What makes a company successful? I’ve heard it all! Sales profit, good marketing, creativity, vision and even an attractive slogan. But the underlining factor behind all of this, the thing that makes all of this possible, is employer-employee relationships.
And why? Because a company is only as good as its workforce. Strong rapport can lead to greater employee happiness which inevitably leads to business happiness and success.
There are things an employer can do in order to maintain, motivate and develop a healthy relationship with its human capital. Here are a few of them:
Let’s face it, when you are spending 8 hours a day with the same colleagues, it’s not really their experiences or education that will determine what type of relationships you will have with them…it’s their personalities!
Let’s begin with the more ethical issues, in other words, the moral obligations. This can be anything from protecting the welfare of employees, to treating them respectfully, providing good working conditions and not abusing their power or discriminating against them.
Of course loyalty goes both ways. Employees should practice professionalism as well, whether it be using their work time effectively, giving notice before leaving or respecting confidentiality agreements. Healthy relationships are a two way street.
I always say the first step is knowing! When you are able to detect the strengths of your colleagues, what comes natural to them, as well as areas where they may be going against the grain, you can begin to align tasks and responsibilities according to these talents. In essence, they will be happier in what they are doing, and ultimately more successful.
A healthy employer-employee relationship begins when you recognize the other person’s strong points and give them opportunities to utilize these strengths. Not only are you creating awareness but also an appreciation for how that person is built. Conversely, knowing what your own strengths are, and discovering the commonalities and differences between you can create an “ah-ha” moment where both parties begin understanding each other’s natural reflexes.
The age-old question: “How can I motivate my employees?” is one that has probably been asked by every single manager out there. Wouldn’t it be a wonderful world if there was a single direct answer to that question? Unfortunately, as many managers can tell you, there isn’t.
On top of knowing each other’s strengths, “employee-manager collaboration” can drastically be improved when we know how to motivate someone. And what’s even more fundamental, is becoming conscious that what motivates you may not necessarily motivate the other person.
For example, let’s say as an employer, you like competition, beating records and being the best. You are motivated by numbers, ranking and being measured in your work, but your employee is more concerned with maintaining a pleasant work environment, just wants to implicate others in the processes and will even go as far as putting his own work aside to help colleagues. What you might not realize is that putting him in direct competition with others is likely to do nothing but de-motivate that employee.
You might think you are encouraging him by posting a list of top 10 sales advisers in the office when you are actually discouraging him. His motivation is centered on being of service, mutual help and teamwork. As his employer, you need to motivate him with altruistic challenges…it may not be what fires you up, but it can certainly help that employee shine.

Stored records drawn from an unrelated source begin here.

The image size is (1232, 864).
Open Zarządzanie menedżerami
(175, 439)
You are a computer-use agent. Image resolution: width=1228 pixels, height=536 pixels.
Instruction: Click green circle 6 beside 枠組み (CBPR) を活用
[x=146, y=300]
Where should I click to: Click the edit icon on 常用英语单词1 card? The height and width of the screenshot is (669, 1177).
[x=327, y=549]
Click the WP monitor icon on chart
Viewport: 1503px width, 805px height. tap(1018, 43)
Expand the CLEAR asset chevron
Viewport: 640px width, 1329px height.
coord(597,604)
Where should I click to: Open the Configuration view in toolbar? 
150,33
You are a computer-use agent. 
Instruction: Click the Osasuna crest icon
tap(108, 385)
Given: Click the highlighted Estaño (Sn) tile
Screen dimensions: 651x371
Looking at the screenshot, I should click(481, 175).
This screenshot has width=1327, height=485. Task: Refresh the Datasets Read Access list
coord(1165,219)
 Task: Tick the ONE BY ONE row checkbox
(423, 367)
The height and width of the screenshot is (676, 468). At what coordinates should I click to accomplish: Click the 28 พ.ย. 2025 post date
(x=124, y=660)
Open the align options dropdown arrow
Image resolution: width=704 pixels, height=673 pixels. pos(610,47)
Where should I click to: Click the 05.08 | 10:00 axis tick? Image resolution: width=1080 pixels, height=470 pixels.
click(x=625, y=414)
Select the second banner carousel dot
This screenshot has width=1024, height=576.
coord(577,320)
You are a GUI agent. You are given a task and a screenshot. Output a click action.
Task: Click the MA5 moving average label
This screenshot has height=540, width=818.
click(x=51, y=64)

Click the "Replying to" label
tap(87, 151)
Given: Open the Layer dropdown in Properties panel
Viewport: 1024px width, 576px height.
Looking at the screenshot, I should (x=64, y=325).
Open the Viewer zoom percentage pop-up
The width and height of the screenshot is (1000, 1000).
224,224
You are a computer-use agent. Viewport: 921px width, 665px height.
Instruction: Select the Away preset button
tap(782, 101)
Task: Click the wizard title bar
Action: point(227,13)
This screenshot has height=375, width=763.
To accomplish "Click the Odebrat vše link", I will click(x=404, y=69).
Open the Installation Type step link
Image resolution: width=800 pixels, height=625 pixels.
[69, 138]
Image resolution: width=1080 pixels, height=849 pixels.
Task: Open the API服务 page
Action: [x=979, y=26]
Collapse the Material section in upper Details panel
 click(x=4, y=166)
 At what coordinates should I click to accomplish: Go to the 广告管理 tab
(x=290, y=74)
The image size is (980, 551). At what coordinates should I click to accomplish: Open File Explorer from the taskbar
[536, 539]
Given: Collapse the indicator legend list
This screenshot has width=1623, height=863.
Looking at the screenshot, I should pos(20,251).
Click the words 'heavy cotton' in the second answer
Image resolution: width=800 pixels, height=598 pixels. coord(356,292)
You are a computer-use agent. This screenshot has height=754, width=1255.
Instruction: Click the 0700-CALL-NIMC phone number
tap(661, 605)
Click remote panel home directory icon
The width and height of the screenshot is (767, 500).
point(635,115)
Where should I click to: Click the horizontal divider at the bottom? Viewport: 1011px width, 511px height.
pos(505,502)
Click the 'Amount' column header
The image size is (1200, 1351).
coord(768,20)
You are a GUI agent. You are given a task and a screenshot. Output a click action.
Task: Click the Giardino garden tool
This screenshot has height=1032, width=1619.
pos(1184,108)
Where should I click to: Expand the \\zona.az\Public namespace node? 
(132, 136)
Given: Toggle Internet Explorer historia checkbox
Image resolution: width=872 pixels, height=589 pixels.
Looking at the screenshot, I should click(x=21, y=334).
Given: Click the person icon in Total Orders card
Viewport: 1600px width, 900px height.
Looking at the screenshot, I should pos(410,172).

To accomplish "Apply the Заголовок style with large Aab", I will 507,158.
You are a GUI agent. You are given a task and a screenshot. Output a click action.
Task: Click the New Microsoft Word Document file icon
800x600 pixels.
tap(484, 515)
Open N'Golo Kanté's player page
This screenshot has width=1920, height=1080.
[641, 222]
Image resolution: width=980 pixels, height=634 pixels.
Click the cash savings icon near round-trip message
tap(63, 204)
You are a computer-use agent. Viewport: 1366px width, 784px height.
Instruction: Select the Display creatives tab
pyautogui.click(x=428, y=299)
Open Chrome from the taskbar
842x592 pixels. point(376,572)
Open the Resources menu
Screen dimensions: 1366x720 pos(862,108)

I’ve seen it all too many times: An employer and employee bumping heads because there is a lack of sensitivity somewhere. When people are very resistant to criticism, they sometimes assume that everyone around them are as bullet proof as they are, and as a result, they don’t always choose their words carefully or give the more sensitive people the empathy they need.
There are questions you need to ask yourself. Would it take your employees less or more time to recover from a stressful situation than you would think? Are they receiving the encouragement they need? Do they need that extra pat on the back every now and then?
Maintaining a pleasant employer-employee relationship requires knowing each other’s resistance to stress and sensitivity levels in order to communicate feedback more effectively. Basically it’s all about approaching someone the way they need to be approached in order to bring out the best in them.
Let’s face it: there are certain coworkers who we have more professional affinities with than others, and whom we prefer to work with. Precisely, collaboration problems create serious waste of time and energy and can lead to conflict.
When it comes to managing a workforce, employers would gain by understanding what type of management style they are inclined to use and if this method is aligned with the needs of their employees.
For instance, an employer who demonstrates a very directive style has the controlling and dominating temperament it takes to manage a team of tough workers that need someone to put their foot down and give orders. Great! But what if this person was faced with employees that needed more hand holding and support?
You can quickly see how one’s management tendencies can be a mismatch with the needs of their personnel. How do we close this gap? I will repeat my previous statement: The first step is knowing. Understanding your natural reflexes, understanding what comes less spontaneously to you, developing ways to actualize in certain areas when you know you have to handle an employee that is built very differently from you.
Employer-employee relationships are not always easy, but the minute you start investing a bit of time in them, the benefits can have a ripple effect throughout the organization.